I maintain a Java webapp that runs on Windows, but which writes to MariaDB on a Linux box. The webapp has a textarea (many, actually) that users typically want to paste in text from a MS Word doc.
An older version of this webapp ran on a small Windows server, writing to mysql on that box. This worked, although it had some operational problems.
Since I've ported the app to Linux, when users paste text into forms that have "special" characters (bullets, em dashes, smart quotes, et cetera), the save to MariaDB fails, as some of the characters are not valid in UTF-8.
So, I guess I need to implement some sort of character set conversion. Getting this exactly right seems to be quite difficult. The basic idea is straightforward.

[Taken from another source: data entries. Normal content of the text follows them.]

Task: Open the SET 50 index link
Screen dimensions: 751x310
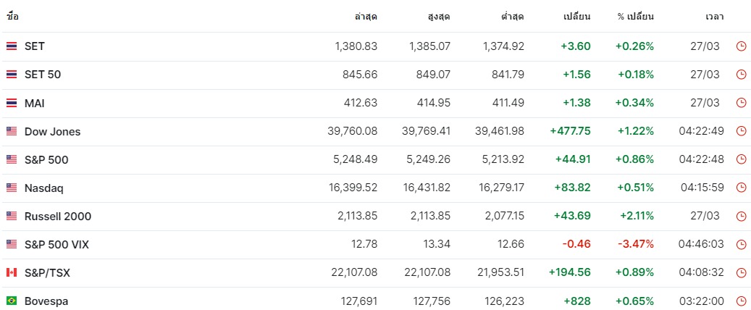Action: [x=43, y=75]
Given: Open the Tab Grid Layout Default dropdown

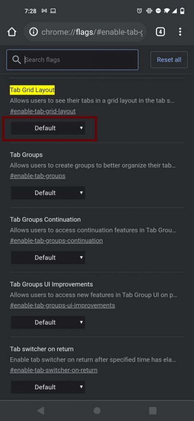Looking at the screenshot, I should 48,128.
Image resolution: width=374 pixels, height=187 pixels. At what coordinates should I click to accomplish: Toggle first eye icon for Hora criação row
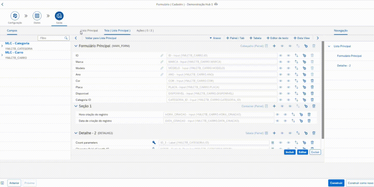[277, 115]
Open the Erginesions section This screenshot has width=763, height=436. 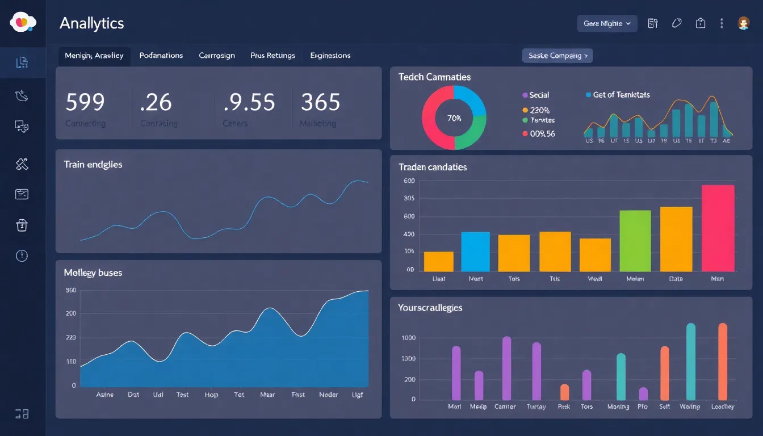click(x=330, y=55)
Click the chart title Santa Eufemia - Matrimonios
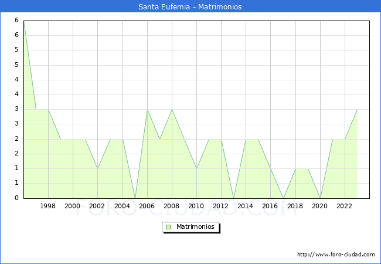This screenshot has width=381, height=264. (191, 7)
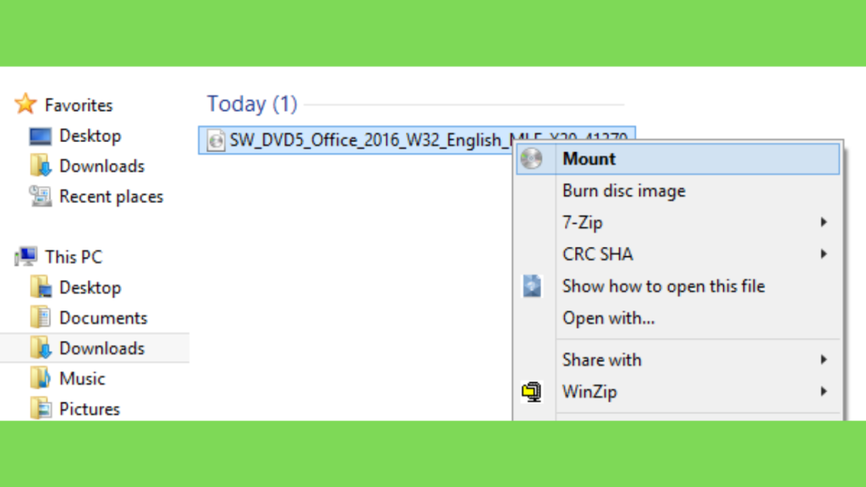Select the Mount disc icon
Screen dimensions: 866x487
tap(531, 158)
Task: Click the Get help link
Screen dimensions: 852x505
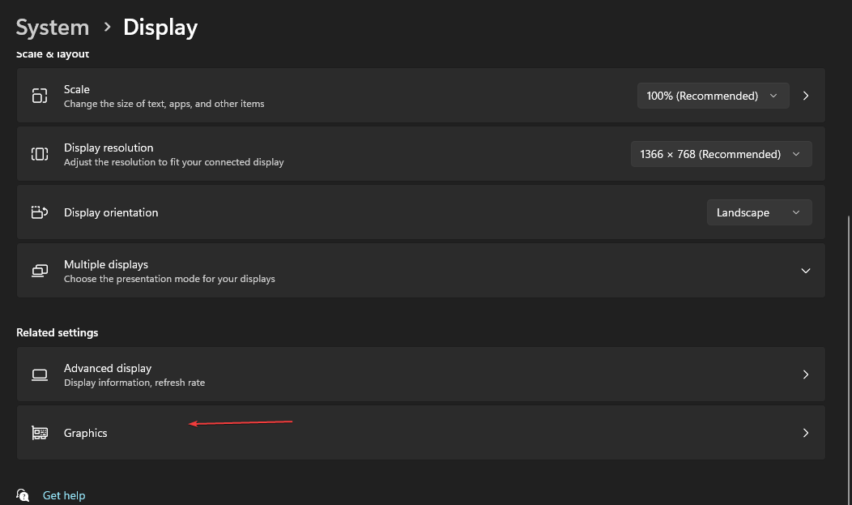Action: pos(63,494)
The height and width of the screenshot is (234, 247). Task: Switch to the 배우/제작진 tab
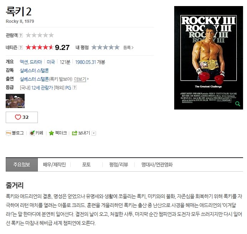54,165
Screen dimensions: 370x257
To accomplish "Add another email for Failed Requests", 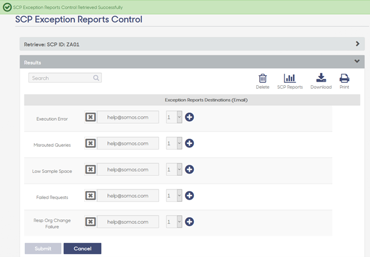I will click(x=189, y=195).
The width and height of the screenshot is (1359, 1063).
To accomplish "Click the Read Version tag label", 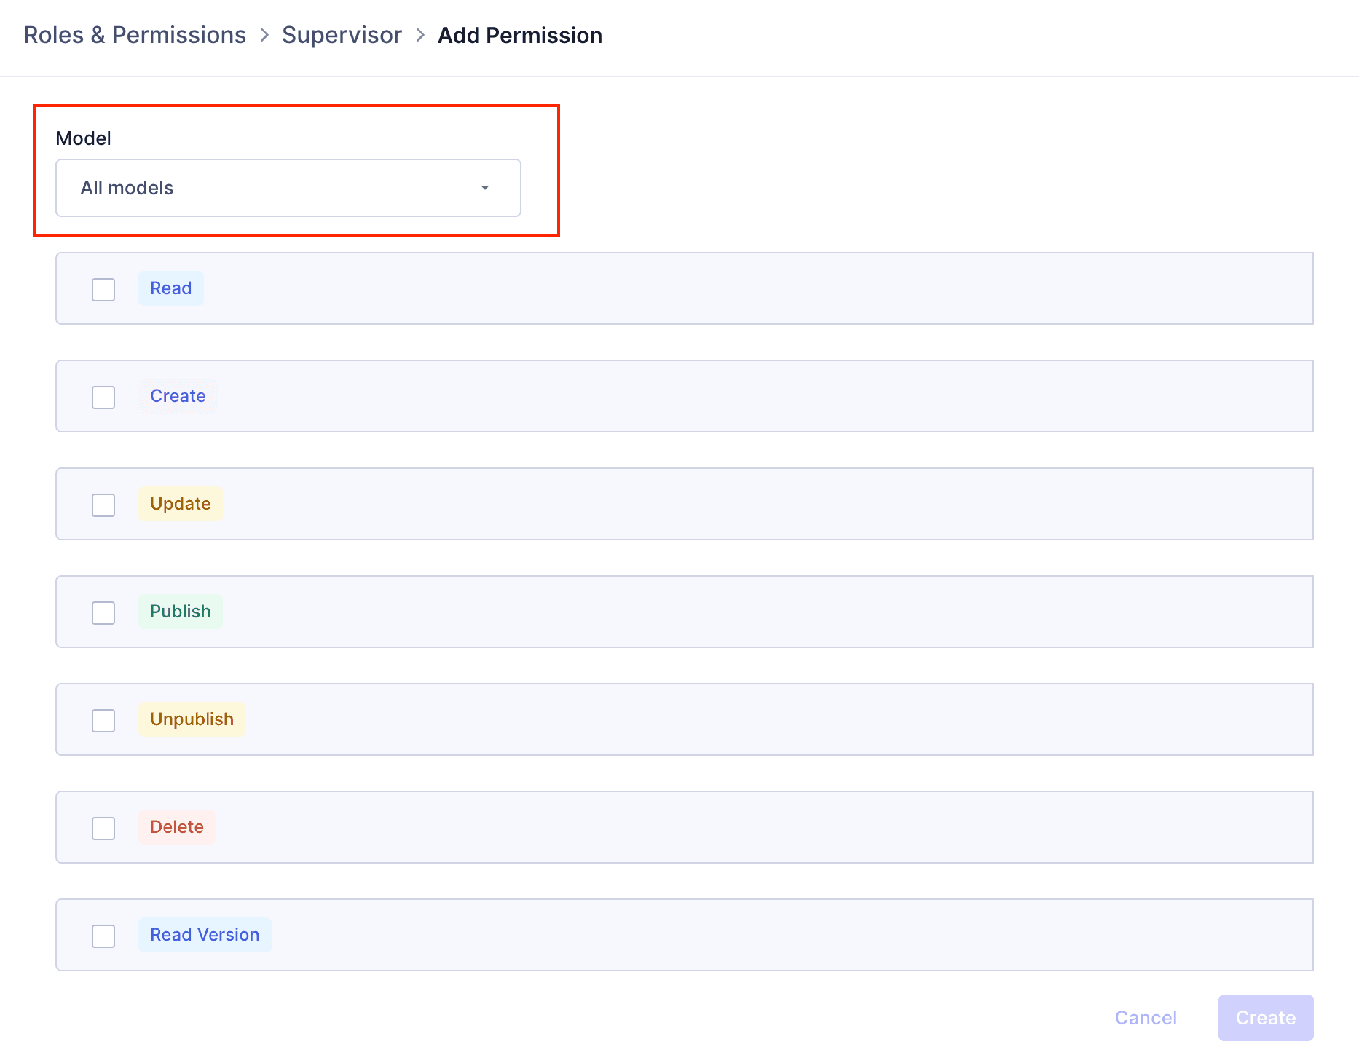I will point(205,935).
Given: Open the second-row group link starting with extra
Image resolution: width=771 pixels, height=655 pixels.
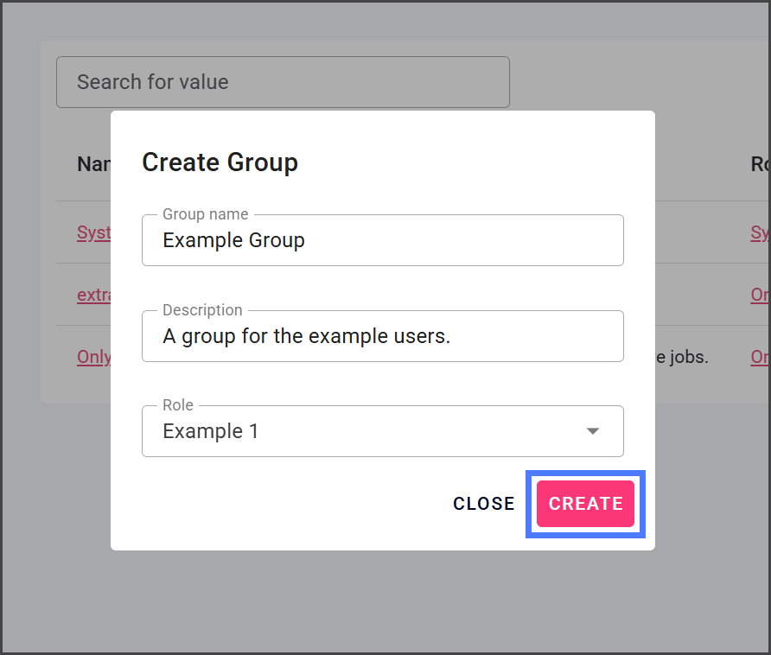Looking at the screenshot, I should tap(93, 295).
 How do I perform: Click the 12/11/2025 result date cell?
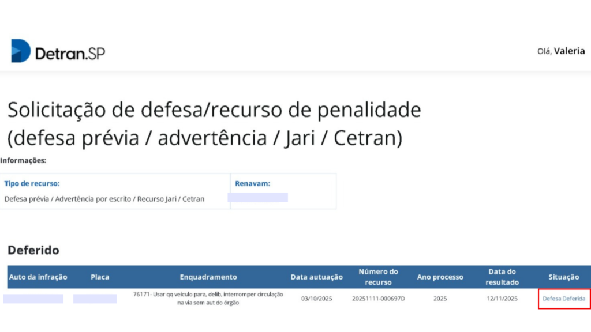point(502,299)
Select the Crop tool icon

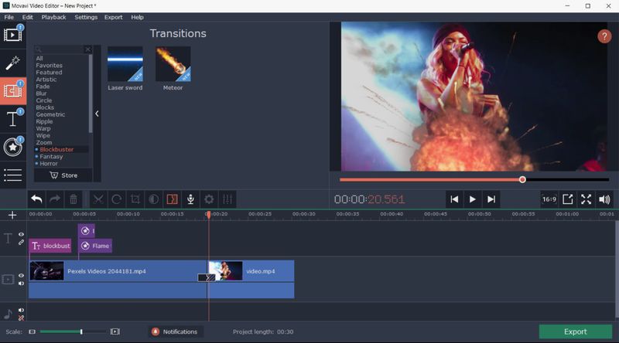[x=135, y=199]
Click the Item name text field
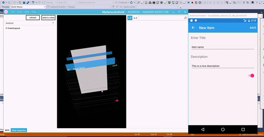The width and height of the screenshot is (264, 137). tap(222, 47)
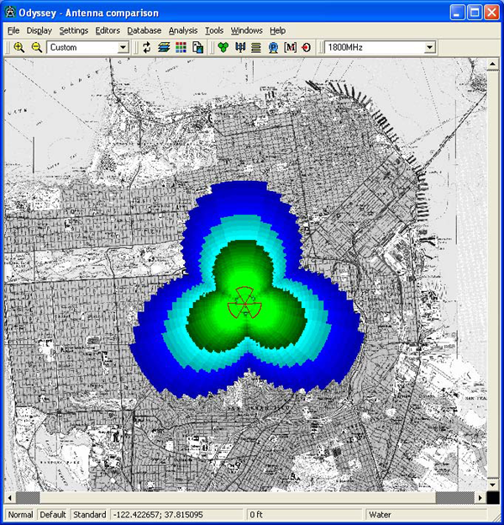Image resolution: width=504 pixels, height=525 pixels.
Task: Click the green three-sector site icon
Action: (223, 48)
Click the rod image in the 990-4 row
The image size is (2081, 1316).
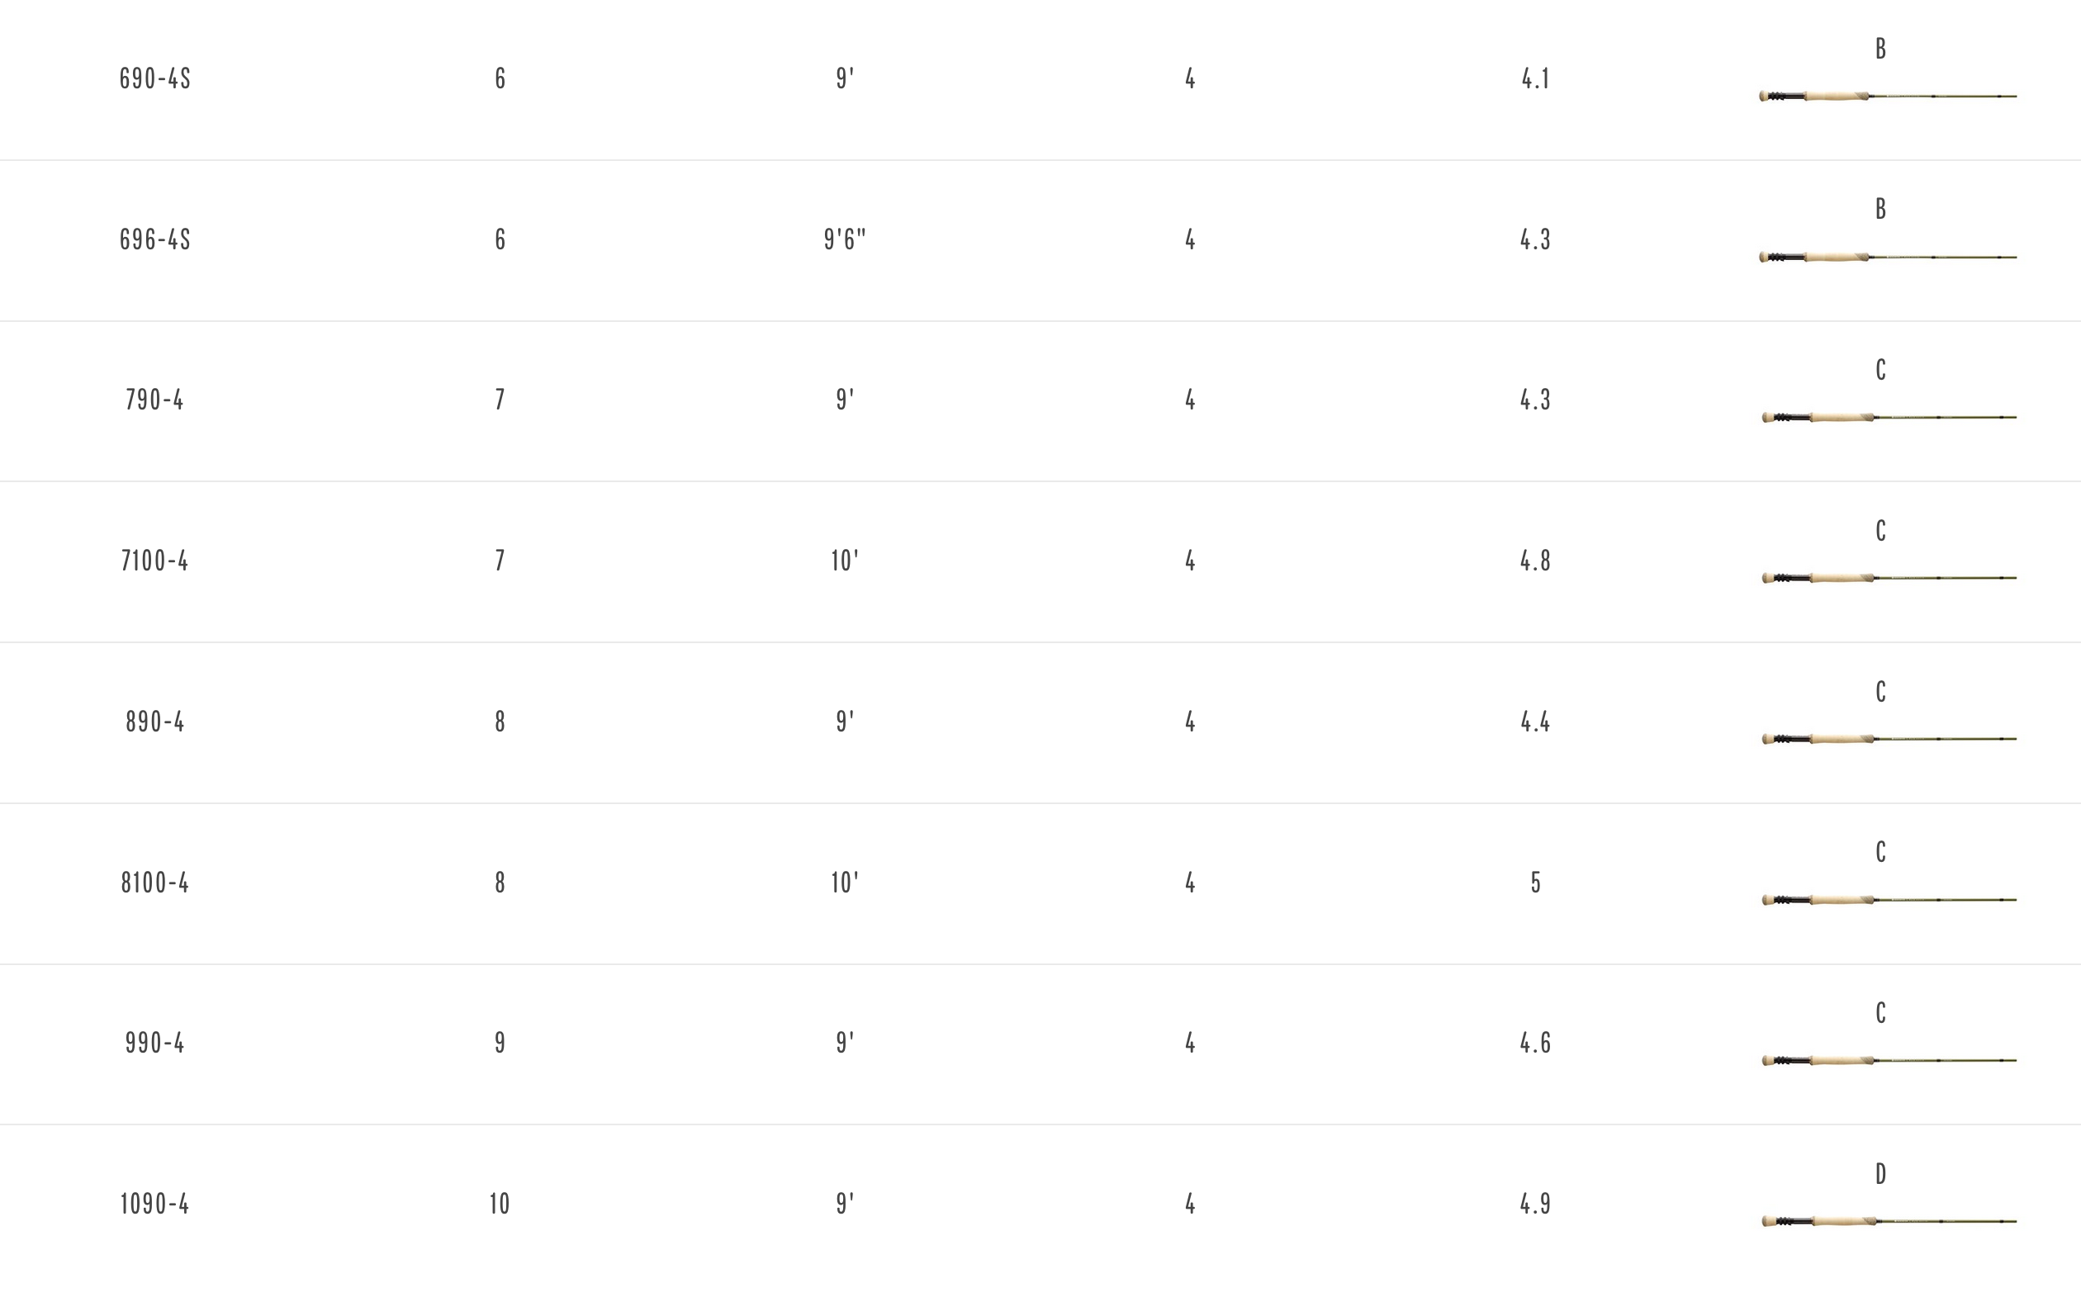pos(1888,1060)
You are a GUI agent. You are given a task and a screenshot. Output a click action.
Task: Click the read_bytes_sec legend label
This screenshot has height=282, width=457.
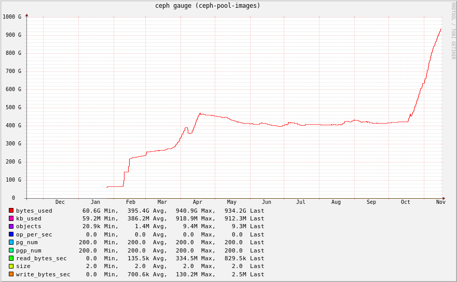pyautogui.click(x=41, y=258)
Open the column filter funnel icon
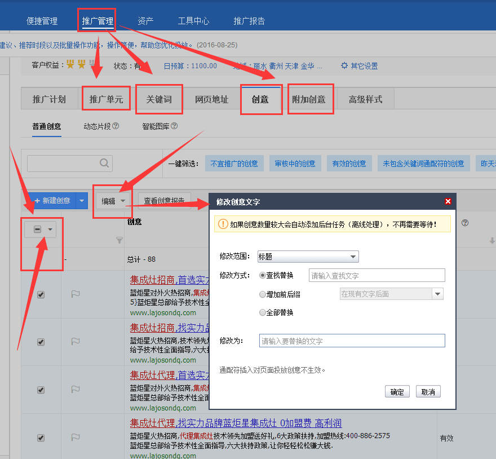Screen dimensions: 496x459 (119, 240)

I created a small Word doc with the following visual contents:
• This is an item – with a dash
I then tried pasting this into Textpad and saved that file to disk. I dumped the contents with "od -x", then reversed the bytes, and then put them into a byte array, like this:
byte[] data = {(byte)0x95, 0x09, 0x54, 0x68, 0x69, 0x73, 0x20, 0x69, 0x73, 0x20, 0x61, 0x6e, 0x20, 0x69, 0x74, 0x65, 0x6d, 0x20, (byte)0x96, 0x20, 0x77, 0x69, 0x74, 0x68, 0x20, 0x61, 0x20, 0x64, 0x61, 0x73, 0x68, 0x00};
I would expect this reflects "windows-1252" encoding, but I really have no idea.
I then attempted to convert this to UTF-8:
byte[] utf8Data = new String(data, "windows-1252").getBytes("UTF-8");
And then I printed the string, which resulted in:
• This is an item – with a dash
I'm not really sure what I'm doing here, or whether it's even possible to do this completely.
I also need to determine in the webapp itself, what character encoding I should expect text in forms to use. I really don't want to assume it's "windows-1252".
My brain is hurting.